While I understood the purposes these courses served academically, I also found them boring. I mean who wants to spend week after week looking at paintings which all look the same? I like Impressionism as much as the next person, but there are only so many I want to see at once. If I'm going to look at paintings I would prefer to see as wide a variety of work as possible. Juxtaposing art by different painters from different eras may not make great sense academically, but I think it would be a far more interesting way to introduce somebody to the world of art. The contrasts alone would at least keep them intrigued as to what they might see next.

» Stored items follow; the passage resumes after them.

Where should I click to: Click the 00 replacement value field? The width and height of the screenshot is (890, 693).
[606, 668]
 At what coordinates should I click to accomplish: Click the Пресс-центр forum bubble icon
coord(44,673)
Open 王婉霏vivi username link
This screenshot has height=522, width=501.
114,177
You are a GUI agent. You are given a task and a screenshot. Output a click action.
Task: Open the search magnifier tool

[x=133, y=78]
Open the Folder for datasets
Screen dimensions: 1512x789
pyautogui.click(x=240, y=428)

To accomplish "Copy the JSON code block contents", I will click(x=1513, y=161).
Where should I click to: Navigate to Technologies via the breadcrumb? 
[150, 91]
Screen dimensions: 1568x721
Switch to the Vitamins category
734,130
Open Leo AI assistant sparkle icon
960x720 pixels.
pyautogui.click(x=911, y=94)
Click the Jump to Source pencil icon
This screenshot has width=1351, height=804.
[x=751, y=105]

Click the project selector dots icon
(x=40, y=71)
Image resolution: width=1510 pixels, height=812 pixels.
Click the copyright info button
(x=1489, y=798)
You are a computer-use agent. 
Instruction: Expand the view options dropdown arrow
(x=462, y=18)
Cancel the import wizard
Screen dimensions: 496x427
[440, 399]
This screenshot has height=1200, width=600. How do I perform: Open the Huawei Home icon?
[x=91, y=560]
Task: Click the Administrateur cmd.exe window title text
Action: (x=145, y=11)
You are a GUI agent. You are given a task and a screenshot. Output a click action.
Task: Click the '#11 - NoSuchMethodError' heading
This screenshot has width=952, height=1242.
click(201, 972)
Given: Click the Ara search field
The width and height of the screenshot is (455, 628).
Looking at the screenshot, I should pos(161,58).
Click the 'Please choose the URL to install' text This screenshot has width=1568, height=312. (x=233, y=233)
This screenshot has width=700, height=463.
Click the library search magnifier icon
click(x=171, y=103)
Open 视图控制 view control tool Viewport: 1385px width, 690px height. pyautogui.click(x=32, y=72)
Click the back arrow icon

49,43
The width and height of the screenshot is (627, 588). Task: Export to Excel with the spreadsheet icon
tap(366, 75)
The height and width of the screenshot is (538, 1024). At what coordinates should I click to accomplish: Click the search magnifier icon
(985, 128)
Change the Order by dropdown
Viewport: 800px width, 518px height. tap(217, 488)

All of which explains why I'm a big fan of Phaidon Press' The Art Book: New Edition scheduled for release October 1 2012. Containing over 600 full colour reproductions, the book offers readers an opportunity to experience art from the Medieval period to the work of contemporary artists. However, instead of organizing them by era, genre, style or any of the other ways, this type of book is usually laid out the work is listed alphabetically by the artist's last name. Which means you have the opportunity to see paintings side by side with ones that probably wouldn't normally be hung in the same building let alone on the same wall. Some might find that unsettling, but I think it ensures each new work is a surprise and keeps you interested and on the edge of your seat. Tell me, when's the last time you heard anyone say that about going to an art gallery or opening up an art history text book?
Now, of course, these aren't just random samples of various artists plunked down into a book. There's been careful consideration given as to which artists are represented and the paintings chosen to represent each artist. No one editor or curator is listed as compiling this book. Instead, it seems like the entire editorial staff of Phaidon Press was involved in the process. In the video clip below Amanda Renshaw, editorial director of Phaidon talks about how The Art Book came together.
Of course, the paintings aren't just baldly placed in the book with no word of explanation. Each one comes with a brief biography of the artist, a description of the work, what the artist was attempting to accomplish and, as applicable, something about the period or movement the work represents. As some of the terms used in art history aren't ones most of us are used to hearing in our day to day conversations, the editors have also included a complete glossary of terminology at the end of the book.